Sail template for the 1-Skewer Delta.

The template shown above represents one side of the kite sail. You will now transfer these measurements to the sail plastic as follows...

The 1-Skewer Delta - template marked on plastic.
  • Firstly, take a bag that you want to use for the sail, and lay it flat on the floor.
  • Mark dots on the plastic which correspond to the corners of the Template. Any small errors in position don't matter since the sail will be symmetrical.
  • Using the marking pen, rule lines between the dots.




The 1-Skewer Delta - complete sail outline marked
  • Flip the plastic bag over, and trace over all the black lines using your marker pen and ruler.
  • Cut out a rectangular section of the bag containing the kite sail, open it out and lay it flat on the floor - you can now see the complete sail outline, as in the photo up there.
The 1-Skewer Delta - where to tape the edges
  • Lay down clear sticky tape along all edges of the sail except the long edges of the 2 tabs. The yellow marks represent the tape in the photo. To save weight, try to put only ¼ of the tape's width inside the sail outline.
  • Cut along all the black lines, with scissors.




How To Make A Delta Kite
Frame

The 1-Skewer Delta - where the bamboo skewers go.
  • Select the straightest skewer you can find, and lay it down the center-line of the sail. Snip the skewer to length, removing the point, so it lines up with the plastic at each end. This is the vertical spar.
  • Select 2 more skewers, that have very similar stiffness. Judge this by bending them one at a time, or perhaps use your creativity to judge this some other way!
  • Place these 2 skewers along the fold-lines of the tabs. Snip both skewers to length, removing the points, so they are as long as the tabs. These are the leading-edge spars.
  • Measure 0.42SL (12.2cm, 4 3/4") from the top end of the vertical spar, and make a mark on it there. Select another skewer, snip the point off, and place it over this mark, so each end sits over a leading edge spar as in the photo. This is the spreader.
  • Apply glue where the spars cross each other, but not onto the vertical spar. While this is drying, you can get on with the keel. Hey, it's starting to look like a Delta!




How To Make A Delta Kite
Keel

Try this Kite Winder from Amazon, if you are not sure where to get suitable flying line. The 20 pound strength is ample for all the Skewer Series kites.
The 1-Skewer Delta - making the keel
  • Mark out a triangle on some spare plastic, as per the dimensions in the Template, and cut it out.
  • Tape down 2 lengths of flying line onto it, running along both edges that meet at the towing point. The length is not too important, just take the photo as a guide.
  • Flip the plastic over and tape down another 2 lengths of flying line, directly over the first 2.
  • Reinforce the keel corners by sticking down and wrapping around short lengths of tape.
  • Where the 4 pieces of line come together, tie a Multi-Strand Simple Knot close to the plastic, then tie a second one further out, as per the photo.
  • Also knot the lines at the other 2 corners, using the same kind of knot. Adjust them so they are flush with the plastic.
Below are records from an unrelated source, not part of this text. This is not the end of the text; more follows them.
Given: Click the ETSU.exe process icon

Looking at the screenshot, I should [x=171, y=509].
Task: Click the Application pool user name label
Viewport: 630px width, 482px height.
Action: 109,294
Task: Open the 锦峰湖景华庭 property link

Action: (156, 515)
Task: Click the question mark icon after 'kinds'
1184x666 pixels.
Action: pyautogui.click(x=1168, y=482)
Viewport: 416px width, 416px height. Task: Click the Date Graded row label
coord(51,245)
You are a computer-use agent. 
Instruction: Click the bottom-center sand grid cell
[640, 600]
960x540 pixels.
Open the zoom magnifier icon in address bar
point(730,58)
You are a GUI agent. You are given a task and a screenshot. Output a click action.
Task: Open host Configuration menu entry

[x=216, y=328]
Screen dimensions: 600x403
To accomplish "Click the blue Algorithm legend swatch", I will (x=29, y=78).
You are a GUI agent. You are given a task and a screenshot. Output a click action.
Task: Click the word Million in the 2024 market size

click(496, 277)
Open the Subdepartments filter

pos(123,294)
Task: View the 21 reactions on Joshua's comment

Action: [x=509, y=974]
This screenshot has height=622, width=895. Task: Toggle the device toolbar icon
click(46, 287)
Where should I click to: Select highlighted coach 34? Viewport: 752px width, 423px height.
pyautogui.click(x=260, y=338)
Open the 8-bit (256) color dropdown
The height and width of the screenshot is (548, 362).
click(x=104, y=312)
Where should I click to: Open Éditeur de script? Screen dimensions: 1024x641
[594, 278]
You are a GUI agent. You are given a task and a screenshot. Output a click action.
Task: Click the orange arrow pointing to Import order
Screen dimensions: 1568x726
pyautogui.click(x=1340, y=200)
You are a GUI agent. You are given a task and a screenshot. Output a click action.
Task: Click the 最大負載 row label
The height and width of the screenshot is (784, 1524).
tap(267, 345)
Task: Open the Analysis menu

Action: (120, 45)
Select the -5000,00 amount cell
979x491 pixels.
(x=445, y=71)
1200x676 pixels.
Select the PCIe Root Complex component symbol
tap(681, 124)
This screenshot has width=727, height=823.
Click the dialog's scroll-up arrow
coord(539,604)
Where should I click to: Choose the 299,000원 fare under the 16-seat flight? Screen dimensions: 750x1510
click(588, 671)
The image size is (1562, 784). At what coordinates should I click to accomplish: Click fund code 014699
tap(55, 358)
At this point you need to make sure the glue is dry on the bamboo frame. If it is...




The 1-Skewer Delta - attaching the keel
  • Fold over and tape down the sail tabs over the leading edge spars, using 2 lengths of sticky tape on each side.
  • Fold tape over the ends of the vertical and leading edge spars, securing them to the plastic.
  • Poke a hole in the plastic sail, just above where the spreader crosses the vertical spar. Thread the upper keel lines through and tie off tightly with a Granny Knot.
  • Using the keel to find the exact spot, poke another hole in the sail near the trailing edge. Thread the lines through and tie off tightly, again using a Granny Knot.
  • With the keel flush against the plastic sail, add sticky tape along the full length of the keel, attaching it to the sail plastic. Flip the keel over and do the other side too.
  • Put a small drop of wood glue on the knots which attach the keel to the vertical spar. In the photo, you can see the keel through the main sail plastic.




How To Make A Delta Kite
Tail

The 1-Skewer Delta - attaching the tail

Have you read the page on making kite tails? Assuming you have...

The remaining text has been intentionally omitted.